Wherever the string "icon" shows up in the material below, copy that line.

[Data supplied]
_____

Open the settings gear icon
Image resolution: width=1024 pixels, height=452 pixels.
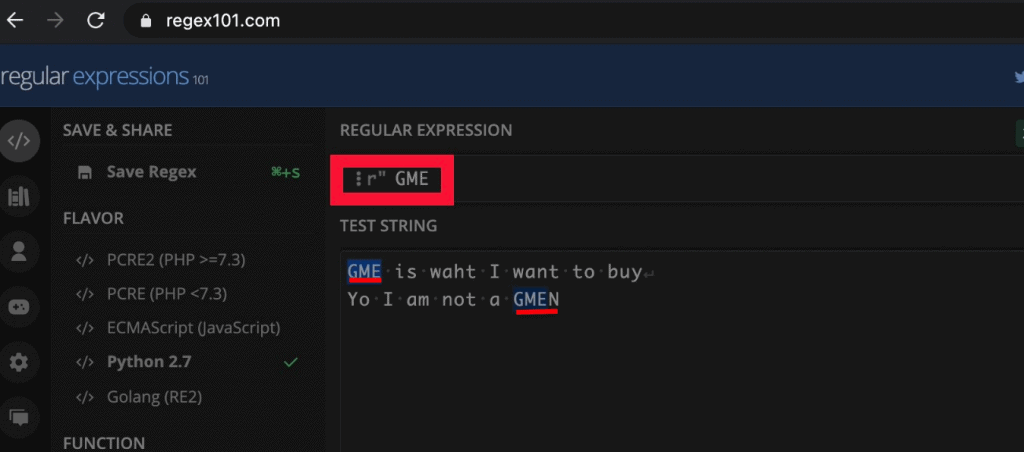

_____

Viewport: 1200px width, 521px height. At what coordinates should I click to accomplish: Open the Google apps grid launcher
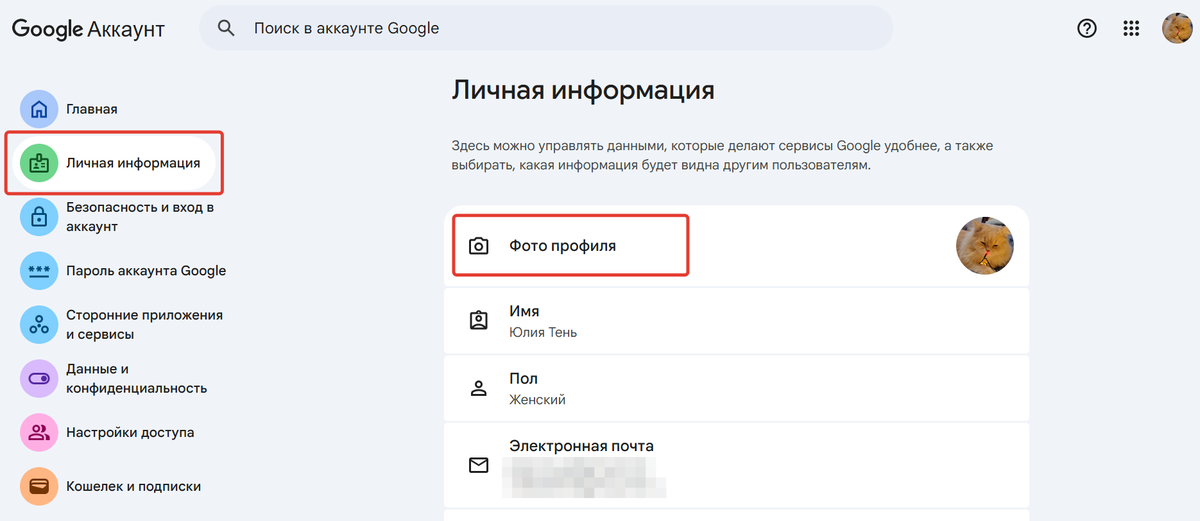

_____

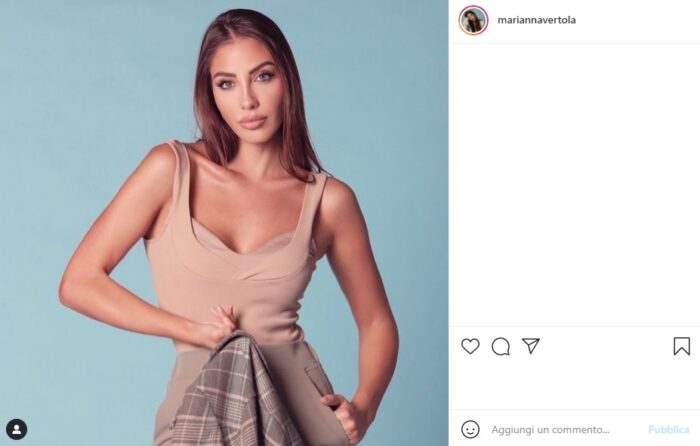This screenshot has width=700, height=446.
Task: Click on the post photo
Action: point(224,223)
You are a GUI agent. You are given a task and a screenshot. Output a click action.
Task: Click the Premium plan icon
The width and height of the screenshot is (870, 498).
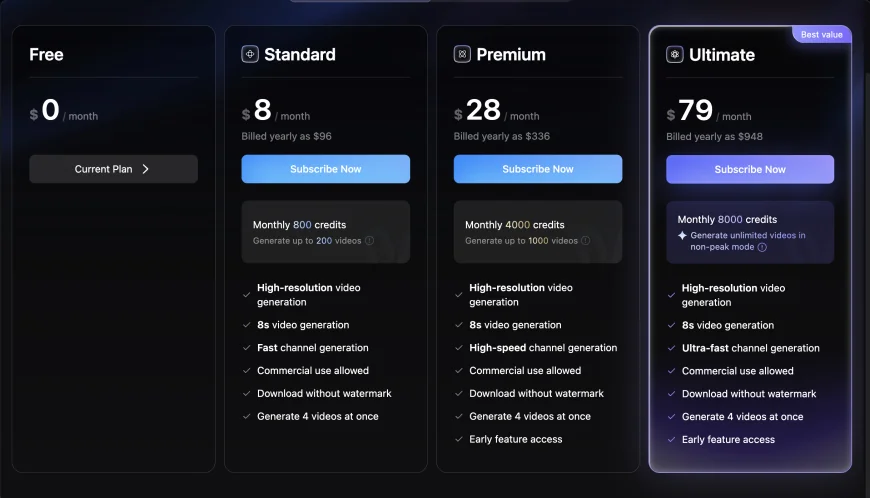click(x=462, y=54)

_____

[Result for this task]
Open the settings gear icon
Task: Click the Premium plan icon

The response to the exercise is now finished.